Mehr als einen Tag lang arbeitet Christine Spiller an einem Werk. Erst trägt sie die Konturen auf, dann wartet sie bis diese getrocknet sind und malt mit speziellen Seidenfarben und verschiedenen Techniken die Flächen aus. „Das geschieht alles in einem Fluss“, sagt sie. „Es ist für mich auch wie eine Art Meditation.“ Da sie beruflich aus dem grafisch-technischen Bereich komme, und früher unter anderem Automodelle gezeichnet habe, komme ihr nun ihre ruhige Hand zu gute, erzählt die Künstlerin, die vor zwei Jahre ihre textile Malerei bei einer Ausstellung in Esslingen präsentiert hat. Alle ihrer Fensterdesignobjekte sind Unikate.
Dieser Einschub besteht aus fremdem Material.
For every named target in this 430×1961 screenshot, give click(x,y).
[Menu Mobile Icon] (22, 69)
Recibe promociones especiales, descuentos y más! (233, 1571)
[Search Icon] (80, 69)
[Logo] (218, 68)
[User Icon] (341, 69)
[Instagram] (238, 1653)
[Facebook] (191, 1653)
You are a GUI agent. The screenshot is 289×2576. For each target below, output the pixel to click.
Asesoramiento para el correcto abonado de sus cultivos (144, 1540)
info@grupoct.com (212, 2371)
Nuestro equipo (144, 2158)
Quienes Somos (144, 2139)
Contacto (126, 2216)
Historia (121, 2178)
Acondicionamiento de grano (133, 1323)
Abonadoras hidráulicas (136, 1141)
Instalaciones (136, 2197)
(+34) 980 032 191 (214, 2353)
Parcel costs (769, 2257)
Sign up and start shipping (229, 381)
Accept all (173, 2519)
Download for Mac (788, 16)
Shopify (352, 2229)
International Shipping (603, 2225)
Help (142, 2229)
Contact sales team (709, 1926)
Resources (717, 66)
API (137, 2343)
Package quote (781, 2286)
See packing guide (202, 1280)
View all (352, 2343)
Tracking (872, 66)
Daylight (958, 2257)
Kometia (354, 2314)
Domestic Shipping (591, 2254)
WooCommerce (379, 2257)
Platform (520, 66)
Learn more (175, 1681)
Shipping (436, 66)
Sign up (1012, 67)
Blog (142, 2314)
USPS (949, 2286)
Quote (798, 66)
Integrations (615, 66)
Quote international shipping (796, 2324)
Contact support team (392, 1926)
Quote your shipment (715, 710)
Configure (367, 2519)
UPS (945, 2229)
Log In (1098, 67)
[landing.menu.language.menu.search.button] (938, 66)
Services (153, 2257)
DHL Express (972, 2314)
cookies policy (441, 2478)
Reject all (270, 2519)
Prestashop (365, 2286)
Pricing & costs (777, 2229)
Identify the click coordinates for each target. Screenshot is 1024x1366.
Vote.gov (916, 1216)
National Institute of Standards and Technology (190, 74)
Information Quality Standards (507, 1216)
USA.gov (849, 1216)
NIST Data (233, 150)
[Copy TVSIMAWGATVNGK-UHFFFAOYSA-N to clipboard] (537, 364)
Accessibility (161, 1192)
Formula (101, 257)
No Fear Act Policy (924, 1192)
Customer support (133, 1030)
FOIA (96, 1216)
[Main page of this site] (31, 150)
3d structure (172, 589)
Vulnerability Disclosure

Es gibt sie in verschiedenen Formen und Farben, sie sind hochlichtecht und für Allergiker geeignet. Denn Seide ist schmutz- und staubabweisend, so Spiller. Kunden könnten natürlich ihre Motiv- und Farbwünsche angeben, nur was letztendlich genau dabei herauskomme, das entstehe dann erst in der Aktion beim Malen.

Das Fräulein Meise gibt es übrigens immer noch. Sie ist extrem zutraulich und kommt auch auf die Hand der Vogelfreundin. „Eines Tages, als ich im Garten saß, dachte ich, was habe ich denn auf dem Kopf? Da merkte ich, dass mir Fräulein Meise ein paar Haare ausrupfte, davon flog und in ihrem Nest verbaute. Wenn es weiter nichts ist – die kann ich gerade noch entbehren, dachte ich mir“, sagt Christine Spiller und lacht.